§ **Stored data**

○ ○ ○ ○ ○ ○ ○

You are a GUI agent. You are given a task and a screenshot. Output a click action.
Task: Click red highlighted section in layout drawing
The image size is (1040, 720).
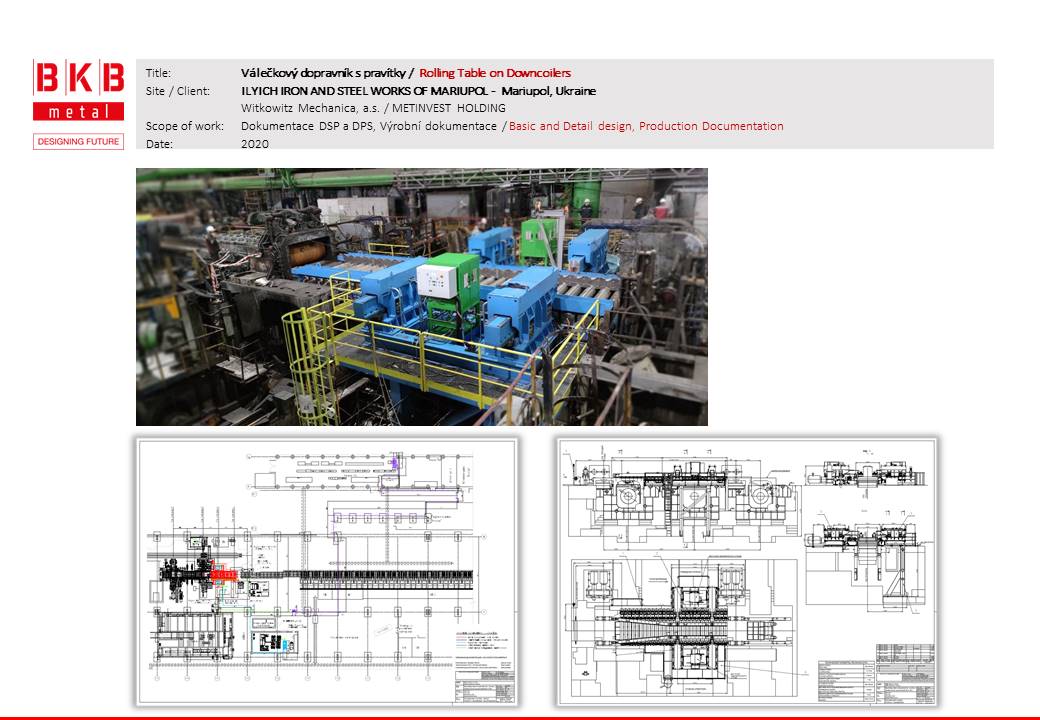pos(224,574)
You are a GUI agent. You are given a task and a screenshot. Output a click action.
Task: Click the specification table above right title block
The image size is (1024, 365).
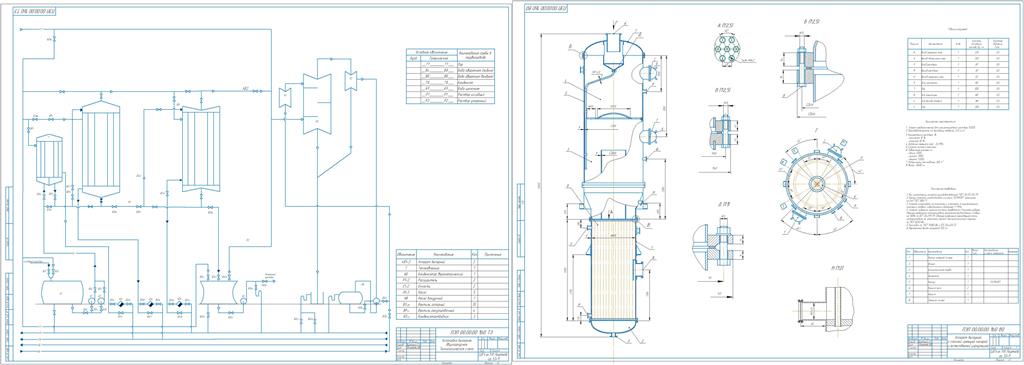click(963, 276)
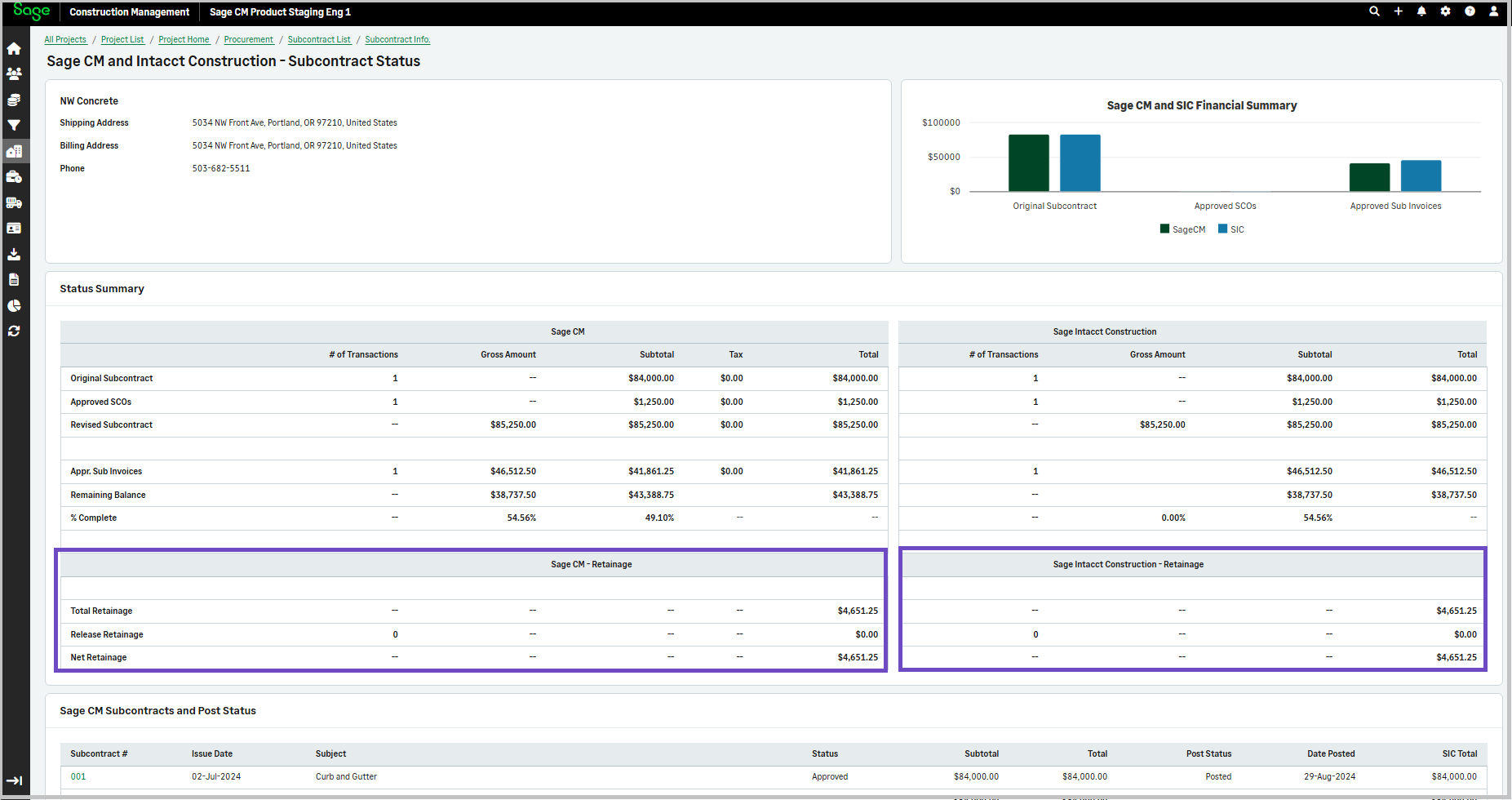Open the delivery truck icon in sidebar
This screenshot has height=800, width=1512.
14,202
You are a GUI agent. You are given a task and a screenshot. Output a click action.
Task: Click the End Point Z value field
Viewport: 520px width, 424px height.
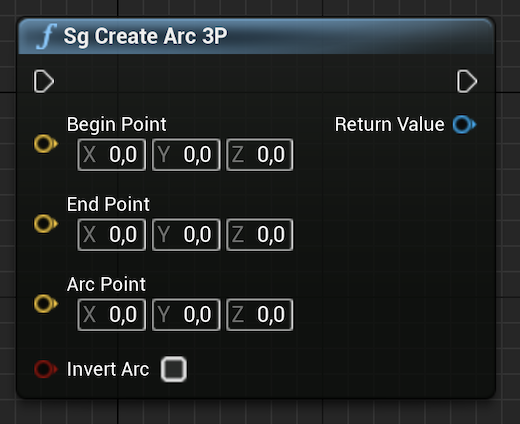(260, 235)
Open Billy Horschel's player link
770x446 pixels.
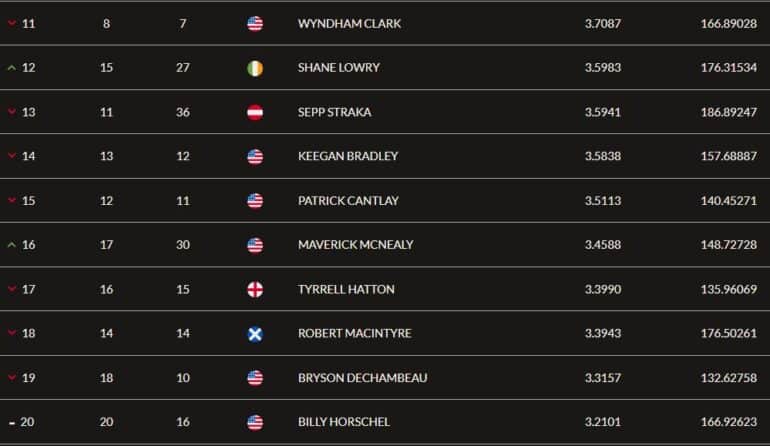pyautogui.click(x=344, y=422)
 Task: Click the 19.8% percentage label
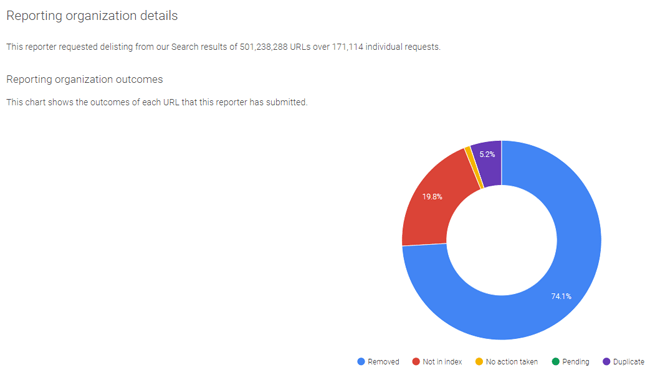coord(432,196)
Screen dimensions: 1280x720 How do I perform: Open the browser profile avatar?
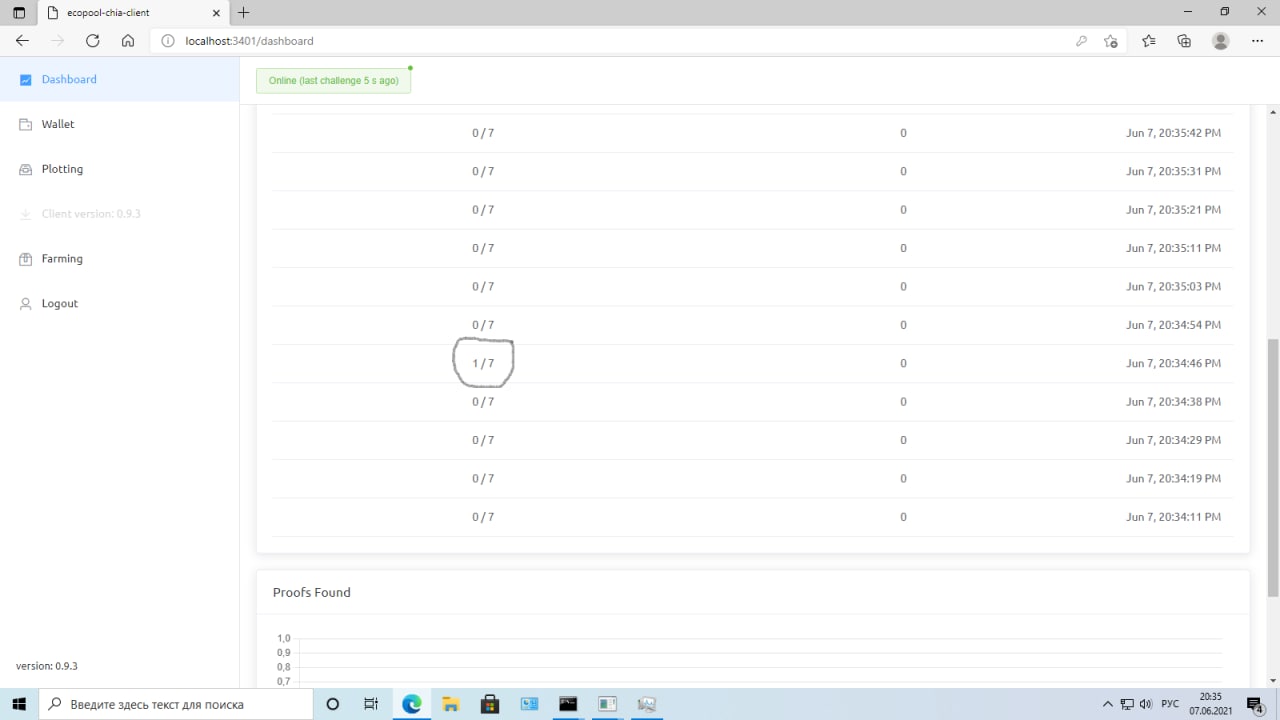coord(1220,41)
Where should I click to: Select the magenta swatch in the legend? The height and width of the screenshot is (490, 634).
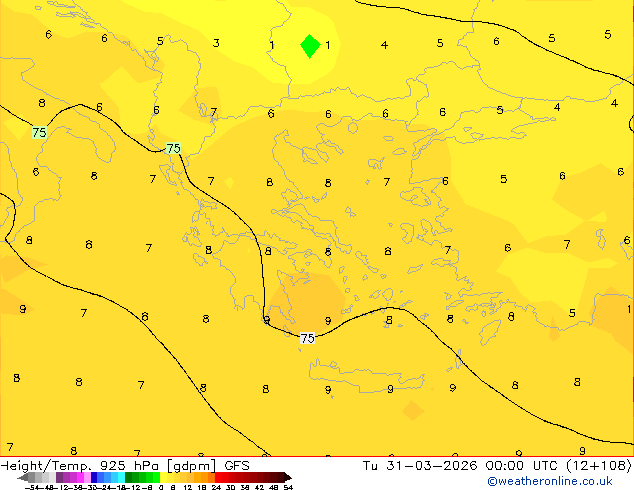coord(80,477)
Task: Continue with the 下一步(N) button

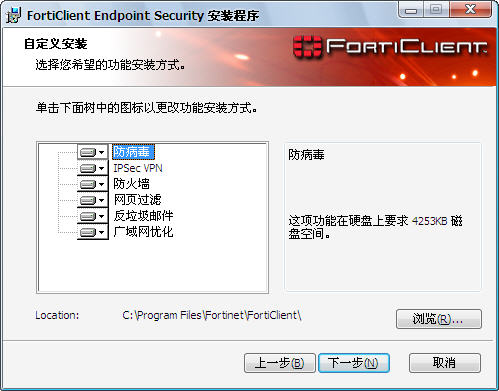Action: click(x=354, y=363)
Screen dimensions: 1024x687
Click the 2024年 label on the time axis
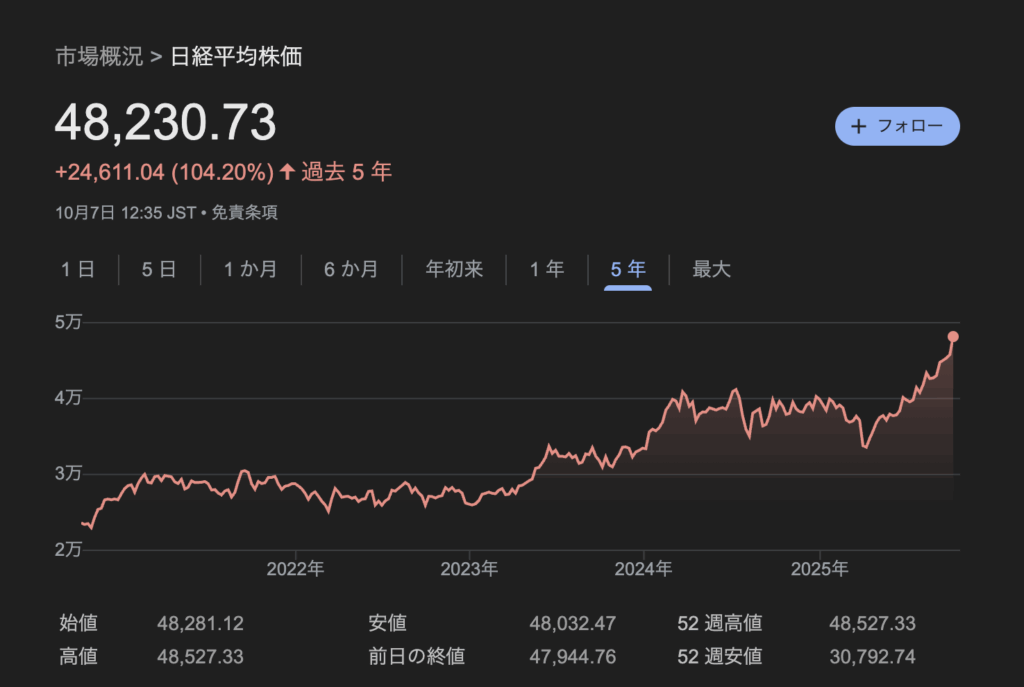(644, 569)
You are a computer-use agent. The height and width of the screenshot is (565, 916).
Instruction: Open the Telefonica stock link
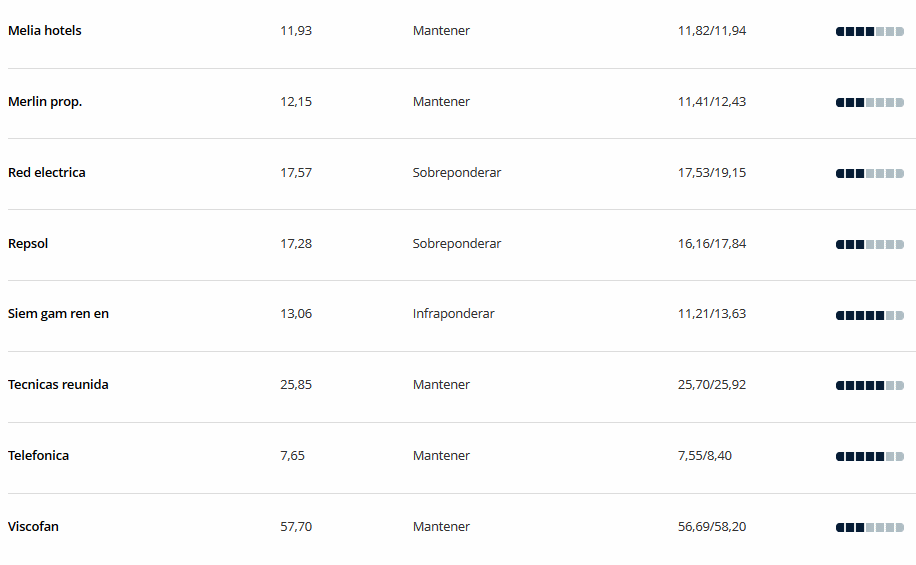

○ ○ ○ ○ ○ ○ ○

§ **What you should do**
Repeat the records above exactly, omitting every picture.

§ **Output of the task**
You are a GUI agent. You are given a task and a screenshot. Output a click action.
Task: Click red highlighted section in layout drawing
The image size is (1040, 720).
pos(224,574)
You are a GUI agent. You are given a task and a screenshot. Output a click action.
Task: Click the specification table above right title block
The image size is (1024, 365).
click(963, 276)
Open the delivery truck icon in sidebar
This screenshot has height=800, width=1512.
14,202
You are a GUI agent. You are given a task and a screenshot. Output a click action.
Task: Click the End Point Z value field
Viewport: 520px width, 424px height.
(260, 235)
Open Billy Horschel's player link
770x446 pixels.
pyautogui.click(x=344, y=422)
 Task: Click the 19.8% percentage label
coord(432,196)
Screen dimensions: 1280x720 How do I perform: Open the browser profile avatar?
coord(1220,41)
Where should I click to: Select the magenta swatch in the legend? The height and width of the screenshot is (490, 634).
coord(80,477)
Task: Continue with the 下一步(N) button

Action: click(x=354, y=363)
Screen dimensions: 1024x687
Click the 2024年 label on the time axis
(644, 569)
You are a computer-use agent. The height and width of the screenshot is (565, 916).
Instruction: Open the Telefonica stock link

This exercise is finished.